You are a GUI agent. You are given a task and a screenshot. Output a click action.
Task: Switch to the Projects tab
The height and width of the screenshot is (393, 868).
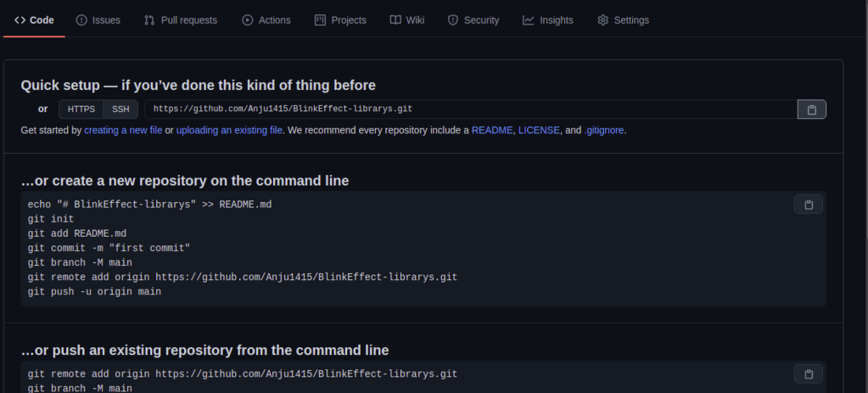pos(340,20)
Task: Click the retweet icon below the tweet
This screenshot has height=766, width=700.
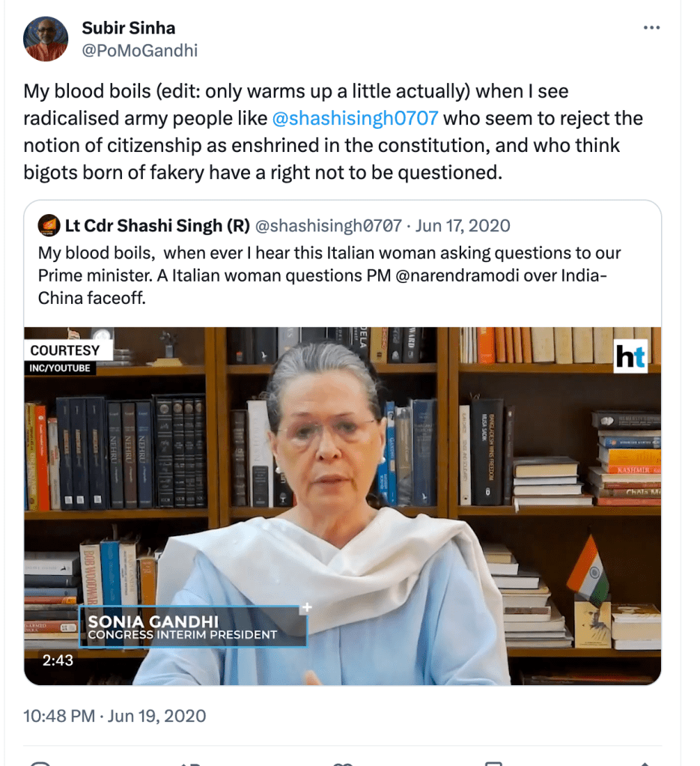Action: point(190,764)

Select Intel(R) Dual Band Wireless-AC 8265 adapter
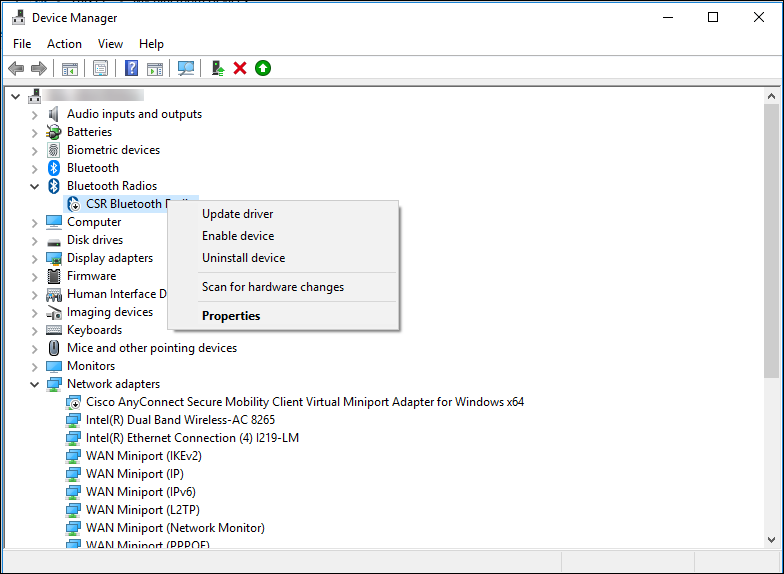[180, 420]
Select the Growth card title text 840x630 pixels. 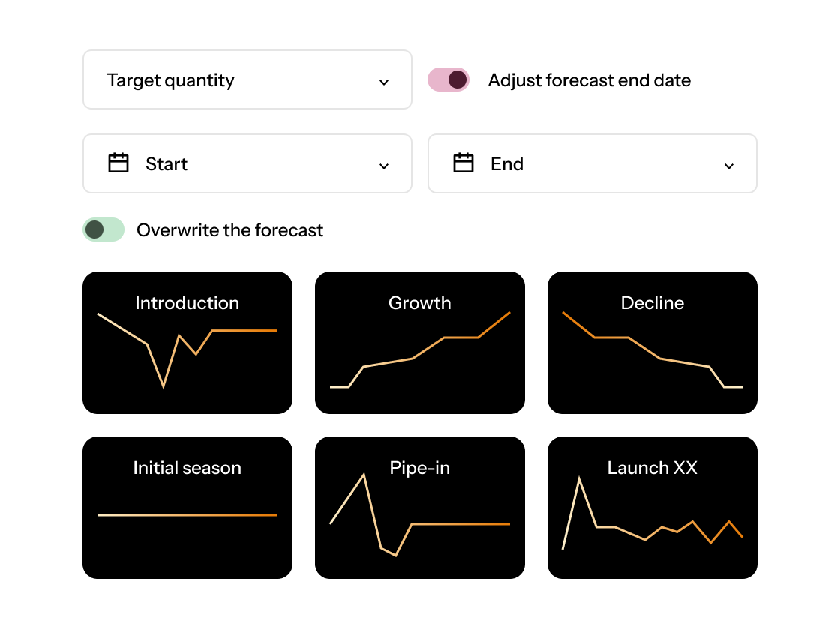click(420, 303)
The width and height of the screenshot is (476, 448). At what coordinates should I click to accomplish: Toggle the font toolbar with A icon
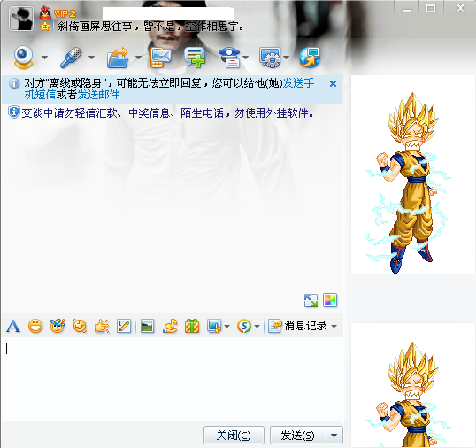coord(13,327)
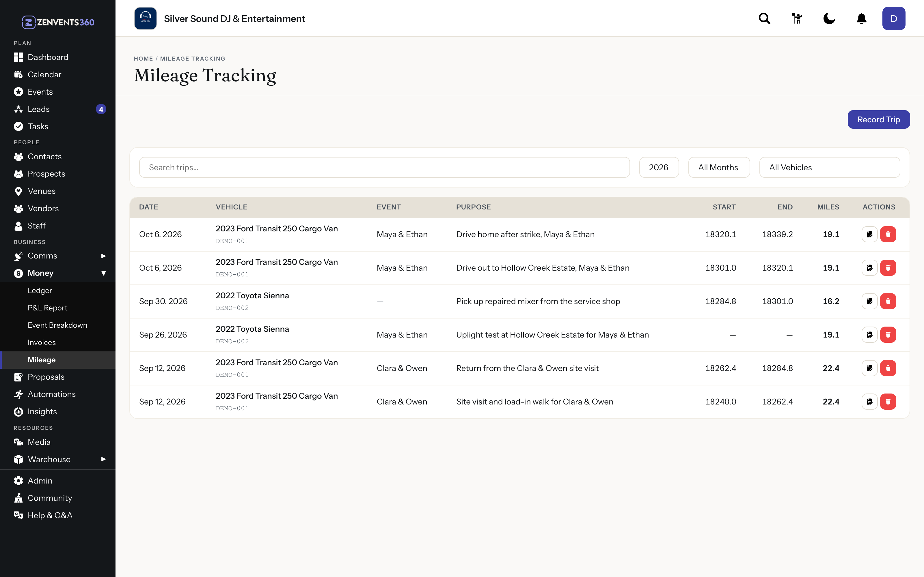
-=-=-
* Task prompt: Quote exactly the lines from the line that contains "The width and" through the last line of the listing, please, leaving out all pictures.

* Finished exercise:
The width and height of the screenshot is (476, 448). At what coordinates should I click to accomplish: Toggle the font toolbar with A icon
coord(13,327)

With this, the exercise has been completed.